Posted on 08-07-2011
Filed Under (recording) by Jon Stinson

The one that is the most minimalist, basic, and straightforward… the one that you have seen work well for someone more experienced than you.

You don’t need a ton of mics to properly record a drum kit and make it sound huge. Glyn Johns didn’t when he recorded John Bonham’s kit.

You would be surprised how much you can do with even just two or three 57′s, no matter what genre of music you’re working in. I’ve recorded folk-rock/americana records, post-punk records, and even prog-rock records, all only using four or five mics to record the drums.

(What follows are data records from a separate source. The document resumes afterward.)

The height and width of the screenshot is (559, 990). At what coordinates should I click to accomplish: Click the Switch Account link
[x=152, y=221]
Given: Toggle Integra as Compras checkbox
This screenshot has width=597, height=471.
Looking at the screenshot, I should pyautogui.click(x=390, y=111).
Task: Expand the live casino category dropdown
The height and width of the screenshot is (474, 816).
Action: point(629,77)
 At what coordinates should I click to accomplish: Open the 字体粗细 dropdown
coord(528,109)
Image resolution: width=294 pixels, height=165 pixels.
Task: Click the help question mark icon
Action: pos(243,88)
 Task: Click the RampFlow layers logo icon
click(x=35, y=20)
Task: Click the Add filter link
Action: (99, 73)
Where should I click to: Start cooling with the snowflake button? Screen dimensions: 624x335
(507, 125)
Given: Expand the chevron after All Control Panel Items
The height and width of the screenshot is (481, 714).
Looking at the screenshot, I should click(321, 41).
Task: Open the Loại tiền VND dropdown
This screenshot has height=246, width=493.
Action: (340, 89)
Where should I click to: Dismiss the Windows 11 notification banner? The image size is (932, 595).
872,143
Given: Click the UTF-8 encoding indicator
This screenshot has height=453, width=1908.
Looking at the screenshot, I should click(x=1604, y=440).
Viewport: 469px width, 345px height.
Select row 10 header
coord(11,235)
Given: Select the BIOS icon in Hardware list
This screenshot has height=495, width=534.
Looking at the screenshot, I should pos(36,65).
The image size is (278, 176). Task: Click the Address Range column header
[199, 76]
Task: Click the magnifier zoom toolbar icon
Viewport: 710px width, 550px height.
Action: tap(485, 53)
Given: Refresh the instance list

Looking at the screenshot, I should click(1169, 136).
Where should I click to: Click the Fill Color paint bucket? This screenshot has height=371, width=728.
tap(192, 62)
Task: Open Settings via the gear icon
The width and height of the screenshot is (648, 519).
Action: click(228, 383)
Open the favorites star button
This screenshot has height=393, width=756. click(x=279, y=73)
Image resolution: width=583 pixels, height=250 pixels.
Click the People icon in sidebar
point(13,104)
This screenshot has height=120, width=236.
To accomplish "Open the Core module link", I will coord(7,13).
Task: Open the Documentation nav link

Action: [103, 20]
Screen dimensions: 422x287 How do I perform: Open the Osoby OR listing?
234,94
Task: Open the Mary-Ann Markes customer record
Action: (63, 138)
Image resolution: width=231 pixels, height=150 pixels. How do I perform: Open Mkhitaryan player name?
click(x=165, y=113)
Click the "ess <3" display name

To be honest, I’d even go so far to say that the less mics you have on the drums, the bigger they will sound. When you place a lot of mics on an instrument, you introduce a more complex phase relationship. And when microphones are out of phase, that’s the number one reason for a recording sounding small. So the less mics, the less phase discrepancy, the bigger the sound.

Two take-away’s here:

  • The notion that you need a ton of mics to get a good drum sound is unfounded
  • The notion that you need expensive mics to get a good drum sound is also unfounded

Next time you record drums, start with just three or four mics at first, and only introduce more mics into the equation if you feel like something is truly lacking. But make sure every time you add a mic, you reevaluate the phase relationship of everything.